# Work required
Below are records; print only the lines from the line containing "Task: Click the" to the end, both included, reproduced exactly and without the pictures.

Stored items:
---

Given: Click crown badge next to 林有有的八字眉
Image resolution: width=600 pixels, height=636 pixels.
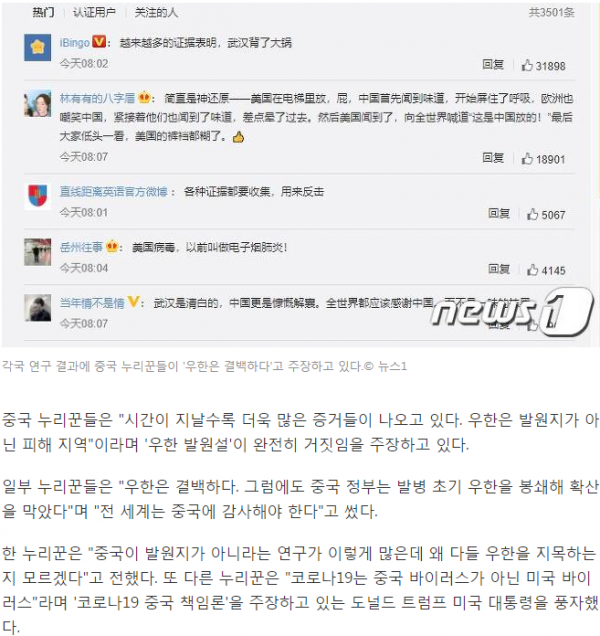Looking at the screenshot, I should click(x=144, y=98).
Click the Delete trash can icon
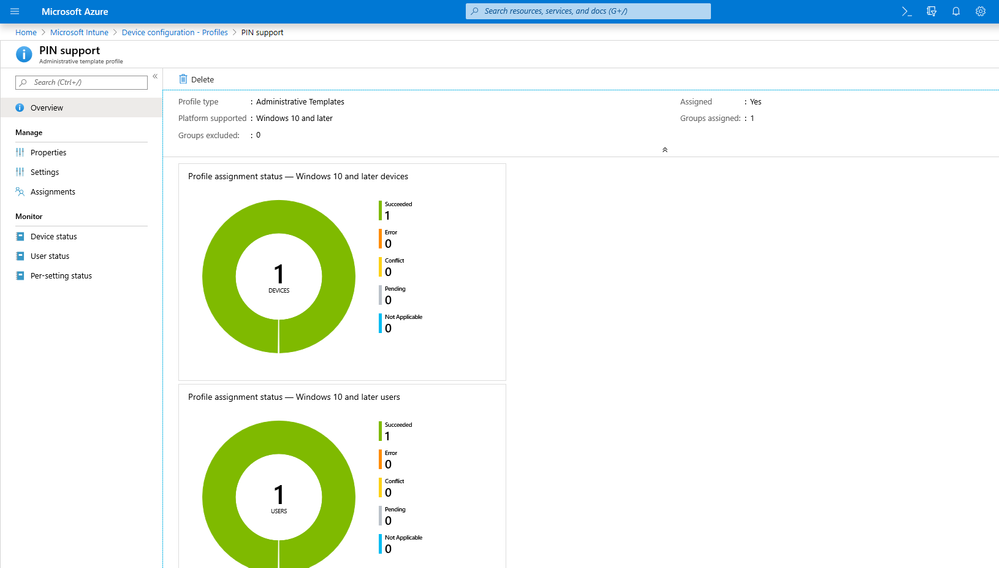999x568 pixels. click(183, 80)
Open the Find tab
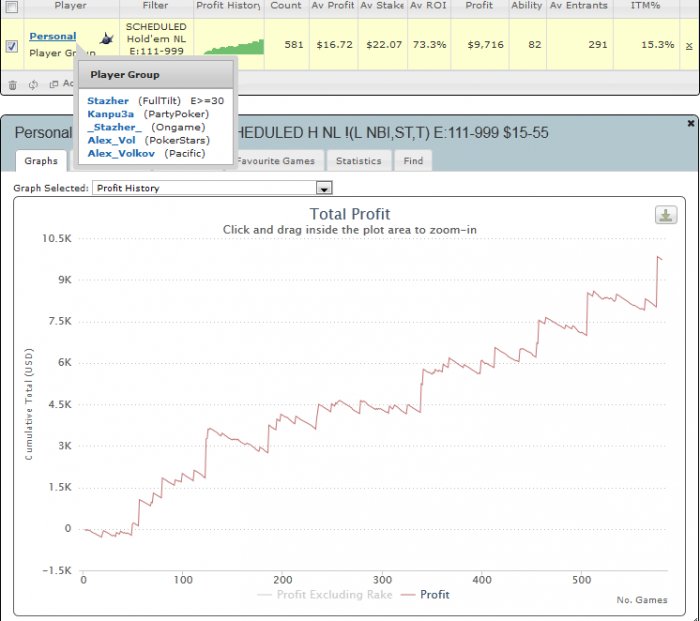The height and width of the screenshot is (621, 700). [413, 160]
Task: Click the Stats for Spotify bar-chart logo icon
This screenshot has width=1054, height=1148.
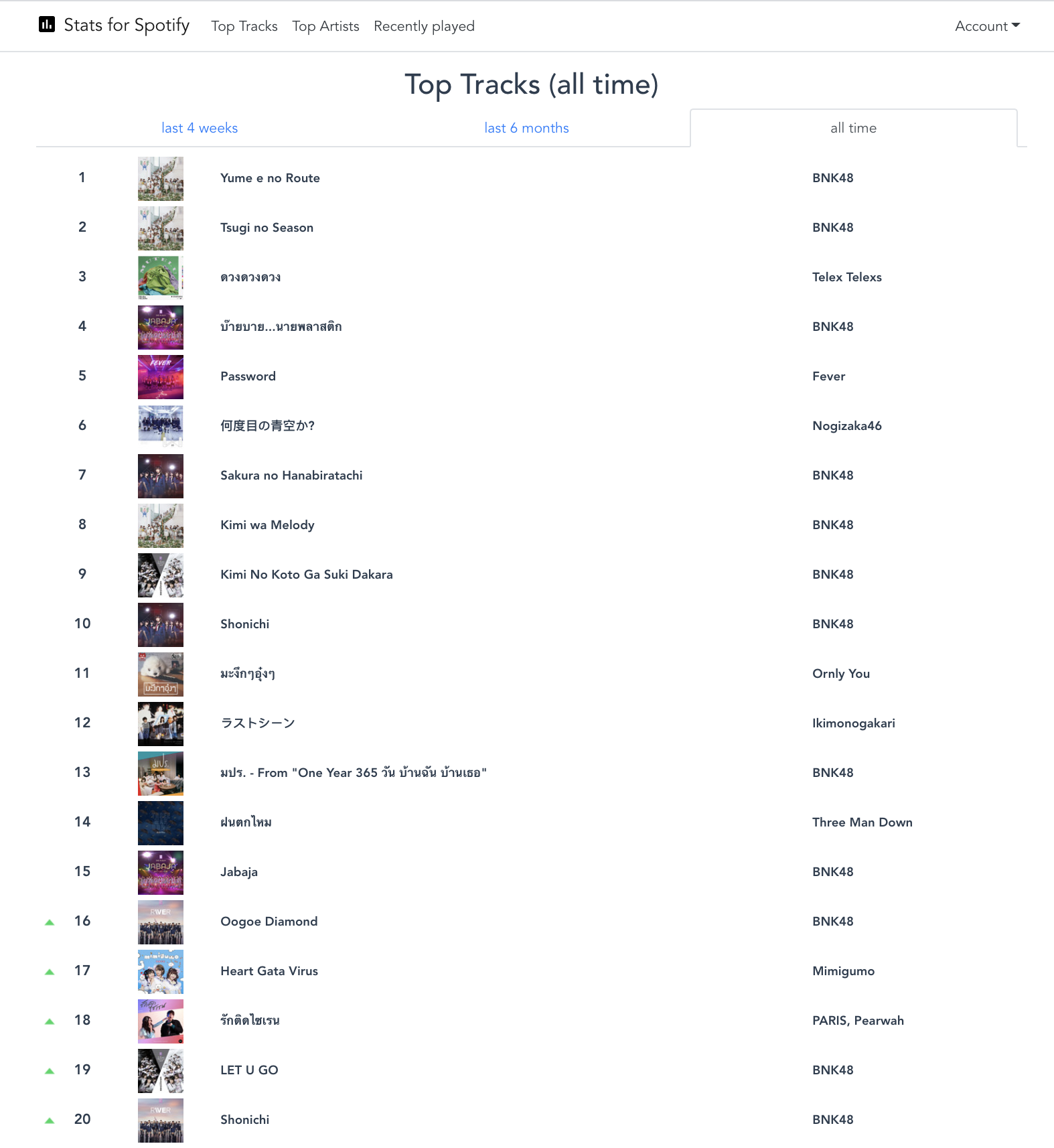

---

# Response to the exercise
Task: Click the Stats for Spotify bar-chart logo icon
This screenshot has width=1054, height=1148.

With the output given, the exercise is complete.